In Mr. George Hooper’s delightful Life of Wellington (English Men of Action Series) there is a spirited account of that battle, whereby British supremacy in India was practically secured. Mr. Hooper speaks enthusiastically of the behaviour, in that memorable fight, of the 19th Light Dragoons, and of its “splendid charge,” which, with the “irresistible sweep” of the 78th, proved the “decisive stroke” of the great day. He describes this charge thus:—

... “The piquets, or leading troops on the right were by mistake led off towards Assaye, uncovering the second line, and falling themselves into a deadly converging fire. The Seventy-Fourth followed the piquets into the cannonade, and a great gap was thus made in the array. The enemy’s horse rode up to charge, and so serious was the peril on the right that the Nineteenth Light Dragoons and a native cavalry regiment were obliged to charge at once. Eager for the fray, they galloped up, cheering as they went, and cheered by the wounded; and, riding home, even to the batteries, saved the remnants of the piquets and of the Seventy-Fourth.” (P. 76.)

My father, then a cornet in the regiment, carried the regimental flag of the Nineteenth through that charge, and for the rest of the day; the non-commissioned officer whose duty it was to bear it having been struck dead at the first onset, and my father saving the flag from falling into the hands of the Mahrattas.

The Nineteenth Light Dragoons of that epoch wore a grey uniform, and heavy steel helmets with large red plumes, which caused the Mahrattas to nickname them “The Red Headed Rascals.” On their shoulders were simple epaulettes made of chains of some common white metal, one of which I retrieved from a heap of rubbish fifty years after Assaye, and still wear as a bracelet. The men could scarcely have deserved the name of Light if many of them weighed, as did my father at 18, no less than 18 stone, inclusive of his saddle and accoutrements! The fashion of long hair, tied in “pig tails,” still prevailed; and my father often laughingly boasted that the mass of his fair hair, duly tied with black ribbon, had descended far enough to reach his saddle and to form an efficient protection from sabre cuts on his back and shoulders. Mr. Hooper estimates the total number of the British army at Assaye at 5,000; my father used to speak of it as about 4,500; while the cavalry alone, of the enemy were some 30,000. The infantry were seemingly innumerable, and altogether covered the plain. There was also a considerable force of artillery on Scindias’ side, and, commanding them, was a French officer whose name my father repeatedly mentioned, but which I have unfortunately forgotten.[[12]] The handful of English troops had done a full day’s march under an Indian sun before the battle began. When the Nineteenth received orders to charge they had been sitting long on their horses in a position which left them exposed to the ricochet of the shot of the enemy, and the strain on the discipline of the men, as one after another was picked off, had been enormous; not to prevent them from retreating—they had no such idea,—but to stop them from charging without orders. At last the word of command to charge came from Wellesley, and the whole regiment responded with a roar! Then came the fire of death and men and officers fell all around, as it seemed almost every second man. Among the rest, as I have said, the colour-sergeant was struck down, and my father, as was his duty, seized the flag from the poor fellow’s hands as he fell and carried it, waving in front of the regiment up to the guns of the enemy.

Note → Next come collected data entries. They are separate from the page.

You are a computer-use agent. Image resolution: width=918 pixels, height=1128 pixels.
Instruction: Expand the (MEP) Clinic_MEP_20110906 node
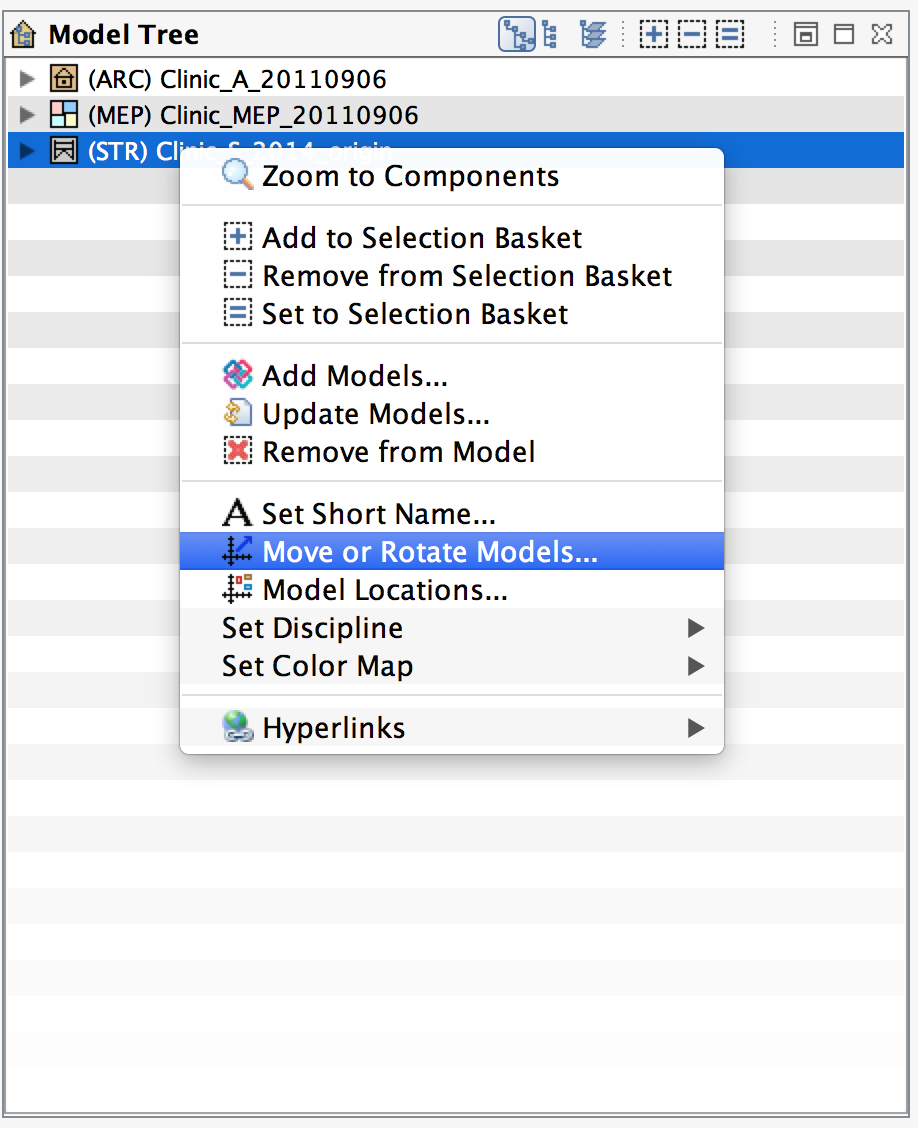point(24,114)
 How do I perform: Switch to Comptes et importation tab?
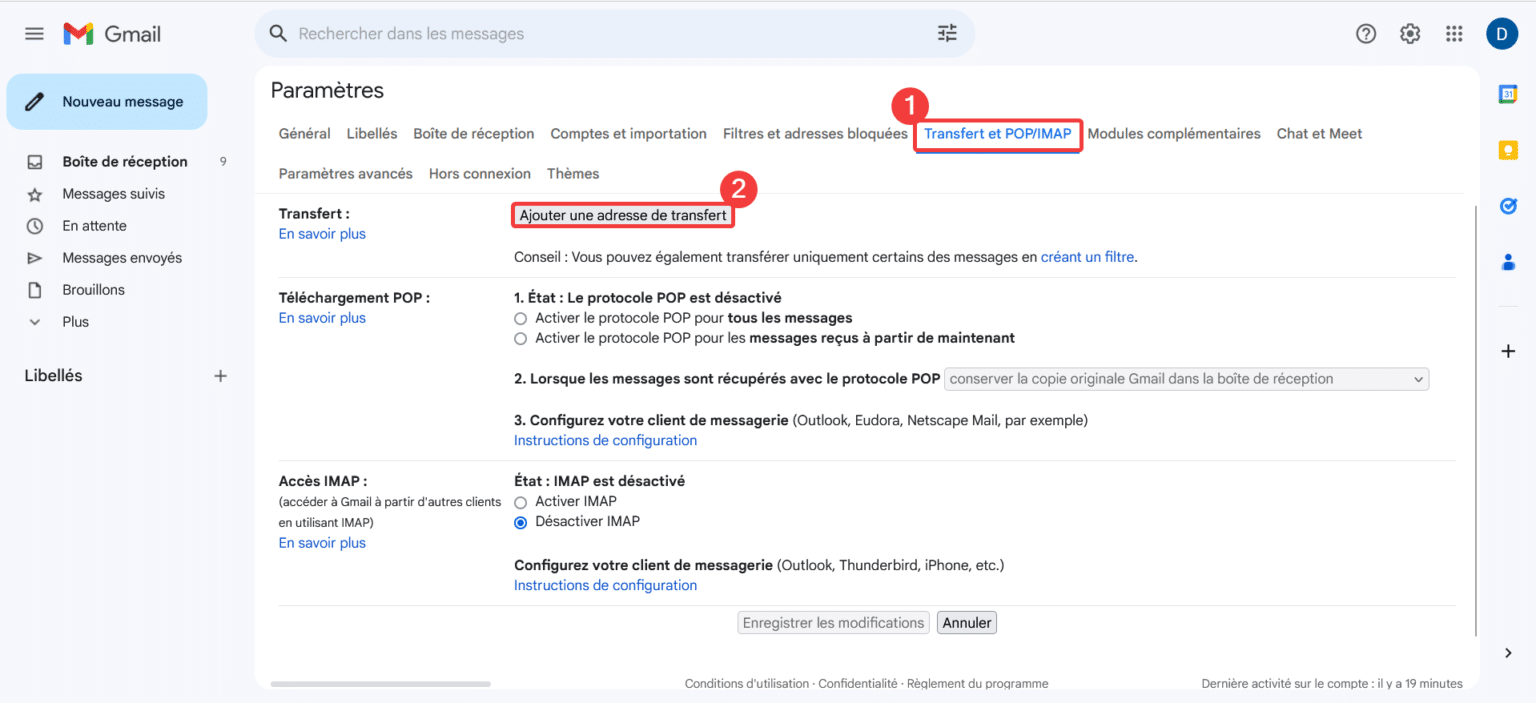pyautogui.click(x=628, y=133)
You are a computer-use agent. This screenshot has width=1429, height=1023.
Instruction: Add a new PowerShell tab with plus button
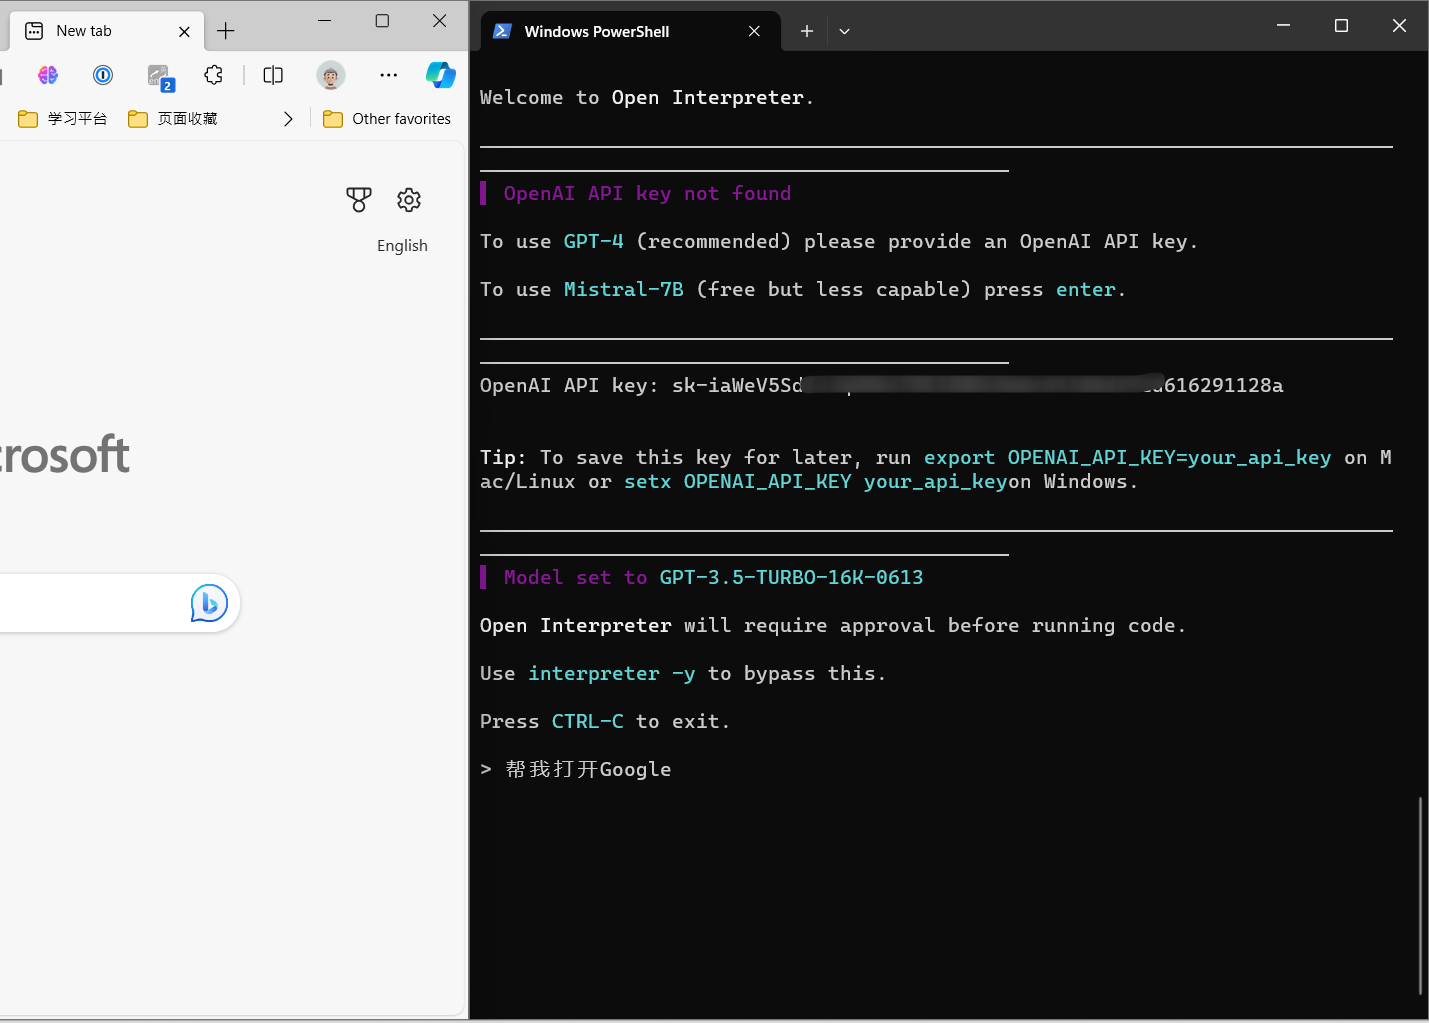806,31
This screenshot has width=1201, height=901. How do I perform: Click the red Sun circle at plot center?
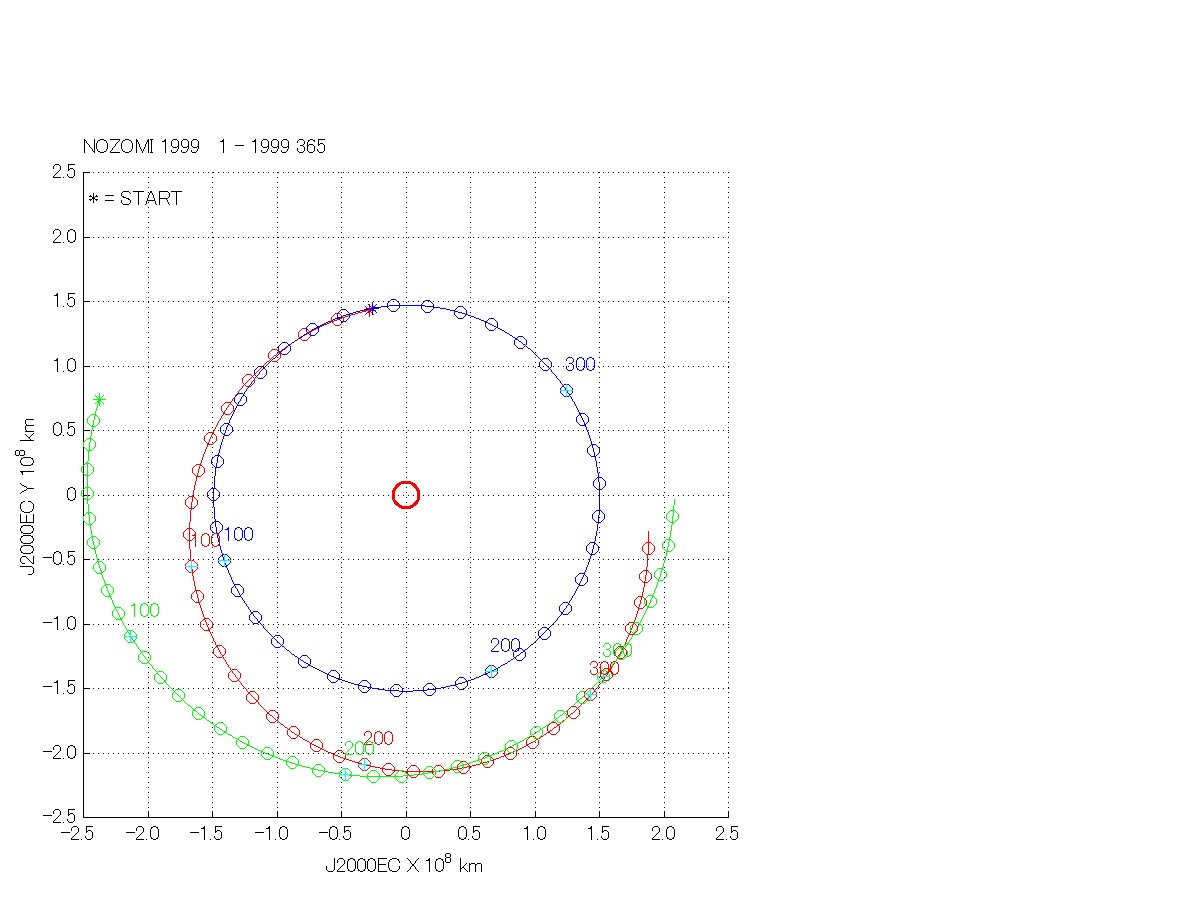(405, 494)
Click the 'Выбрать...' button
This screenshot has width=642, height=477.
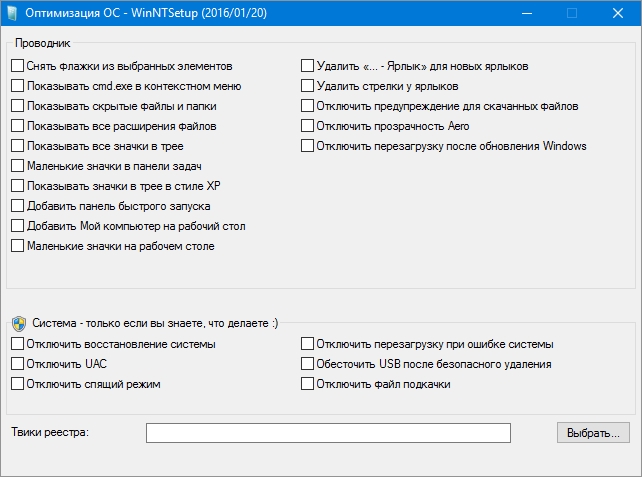tap(593, 433)
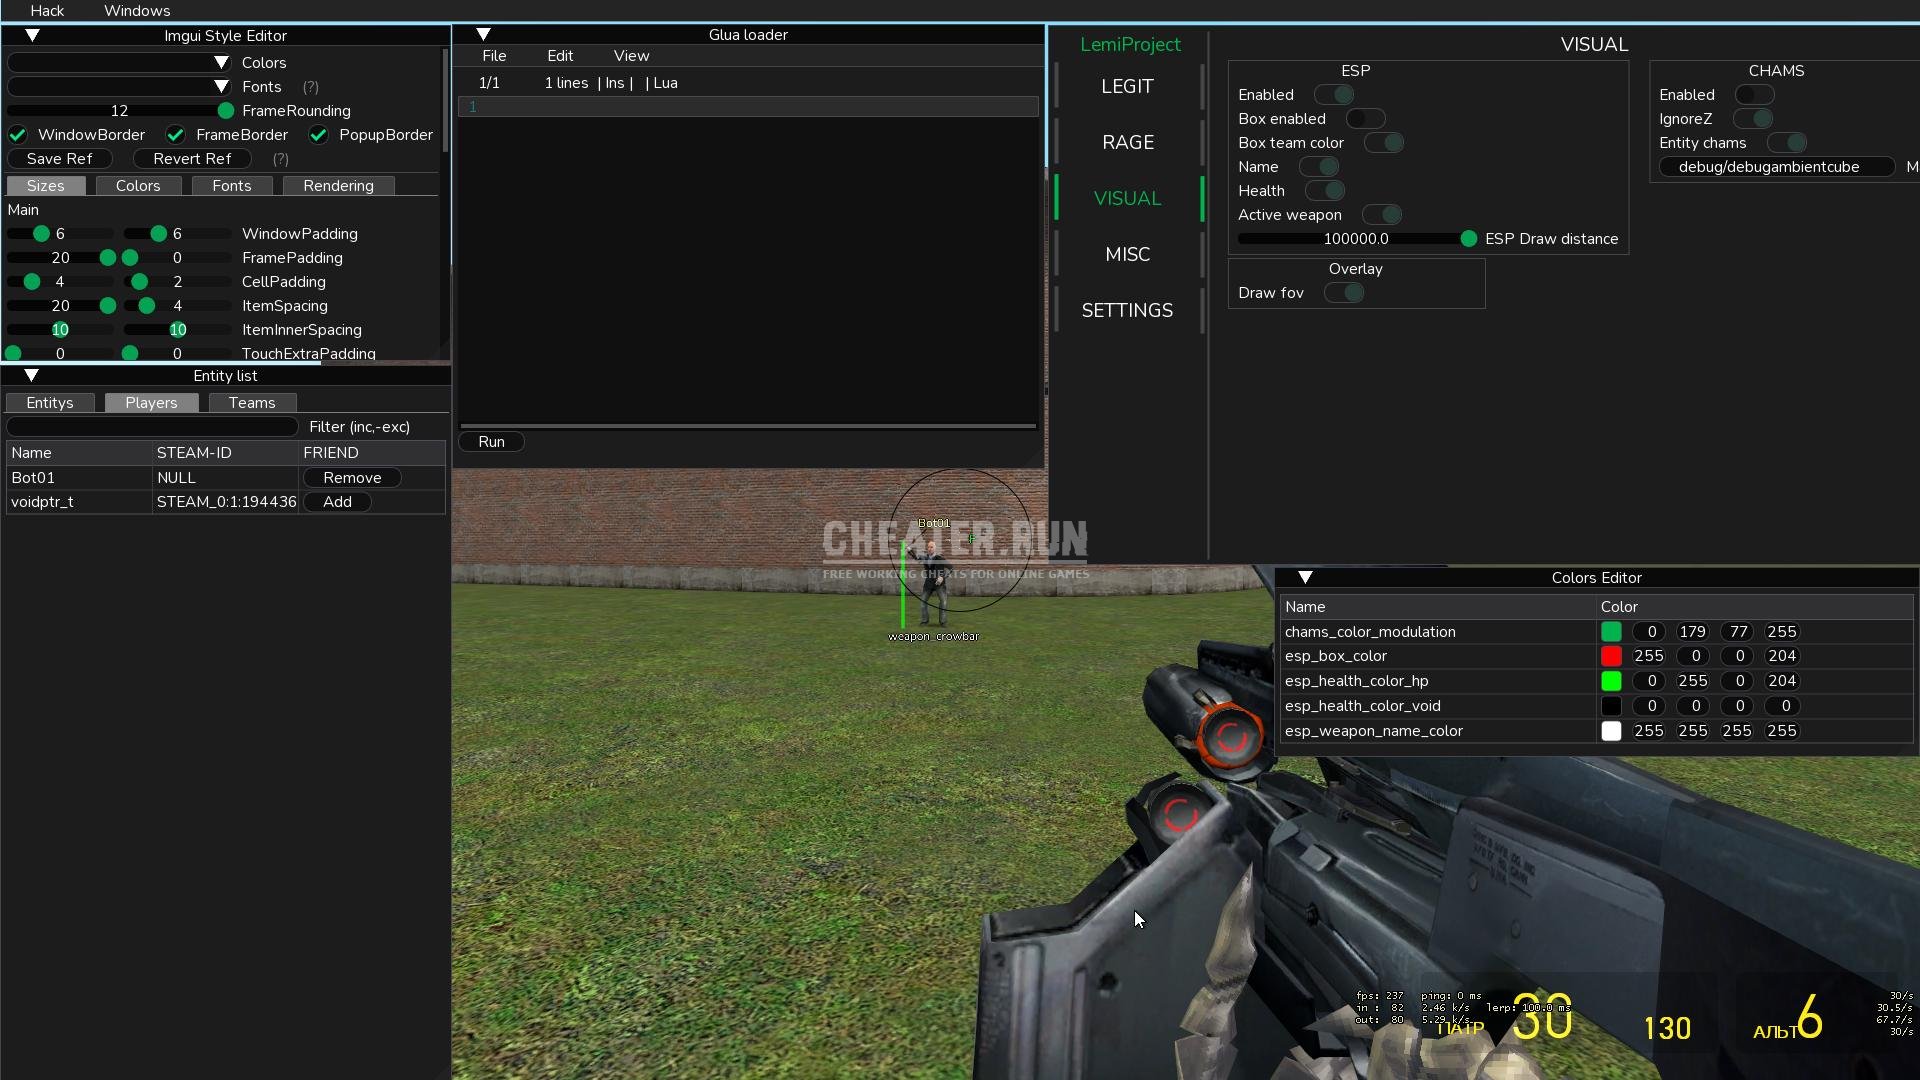Click the Run button in Glua loader

coord(491,440)
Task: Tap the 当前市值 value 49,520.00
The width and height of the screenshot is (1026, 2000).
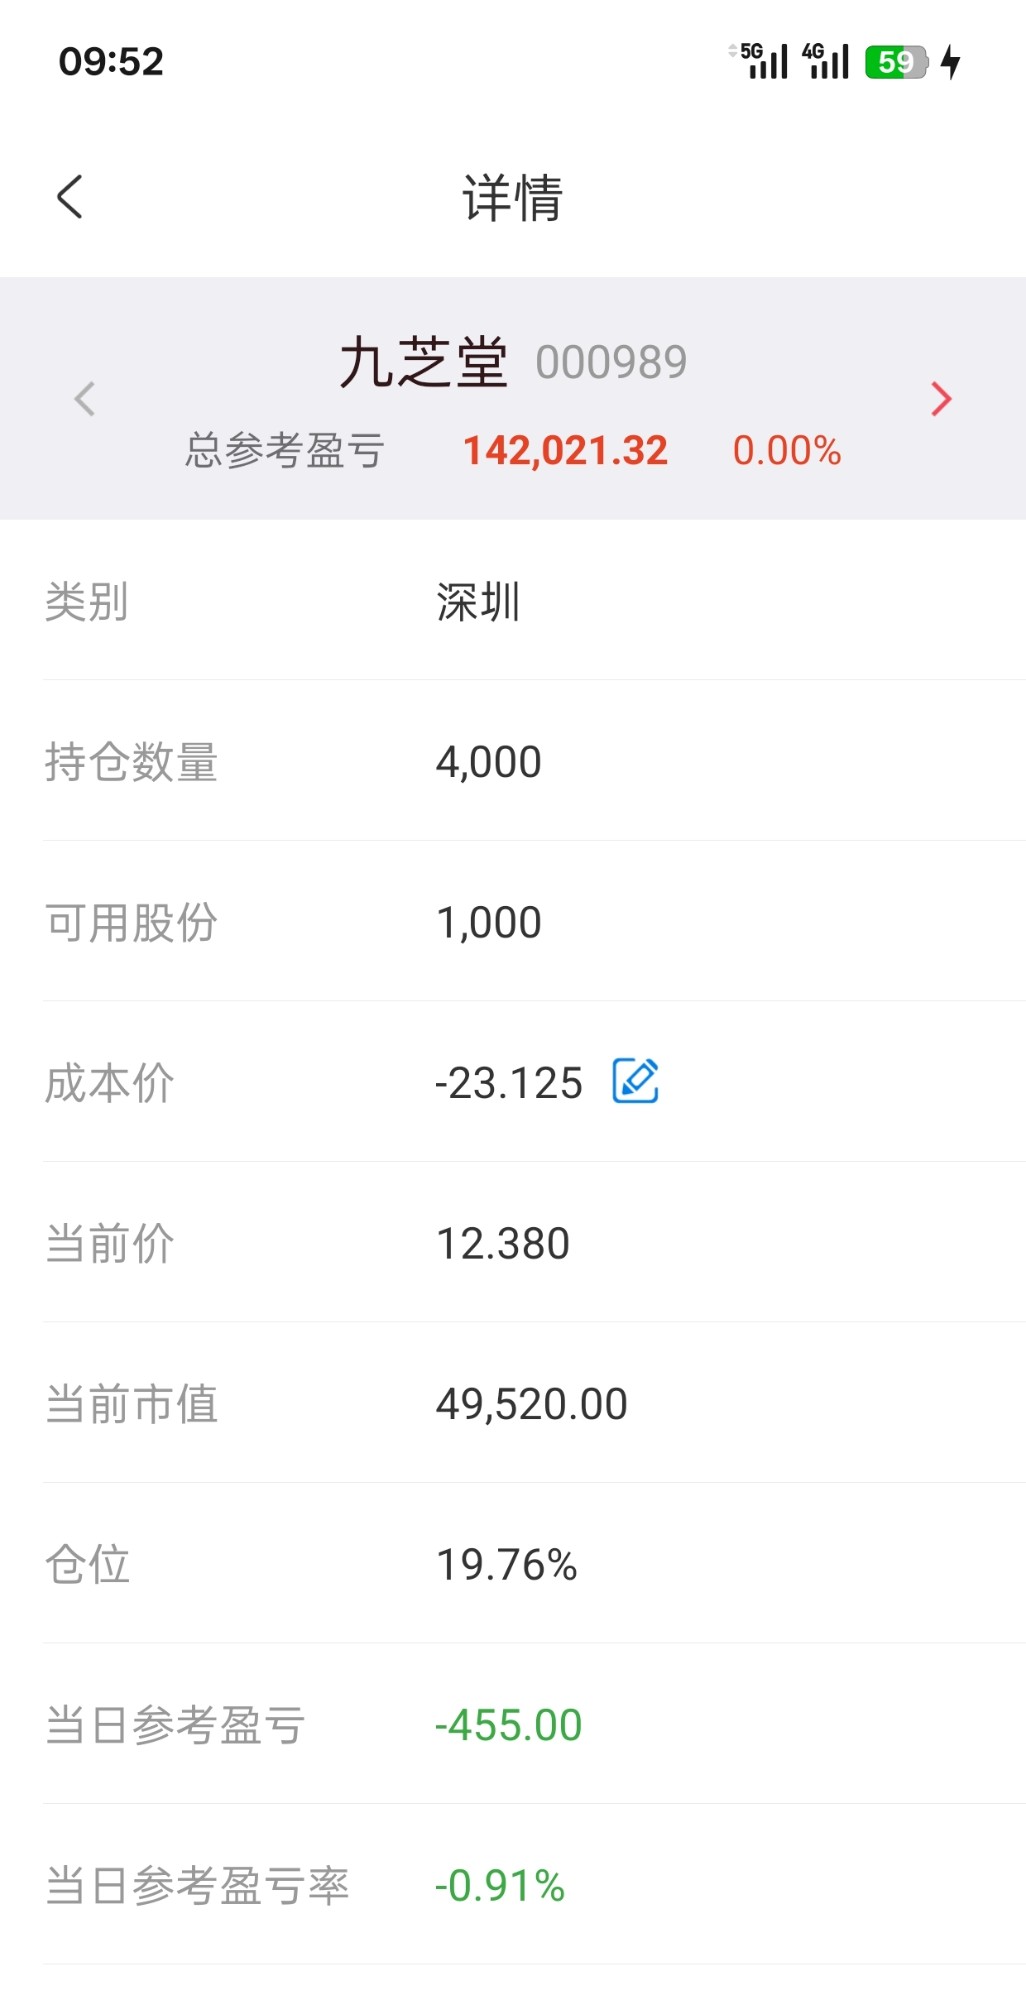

In one or other of the repeated charges which the Nineteenth continued to make even after their commanding officer, Colonel Maxwell, had been killed, my father found himself in hand to hand conflict with the French General who was in command of the Mahratta artillery. He wore an ordinary uniform and my father, having struck him with his sabre at the back of his neck, expected to see terrible results from the blow of a hand notorious all his life for its extraordinary strength. But fortunately the General had prudently included a coat of armour under his uniform; and the blow only resulted in a considerable dent in the blade of my father’s sabre; a dent which (in Biblical language) “may be seen unto this day,” where the weapon hangs in the study at Newbridge.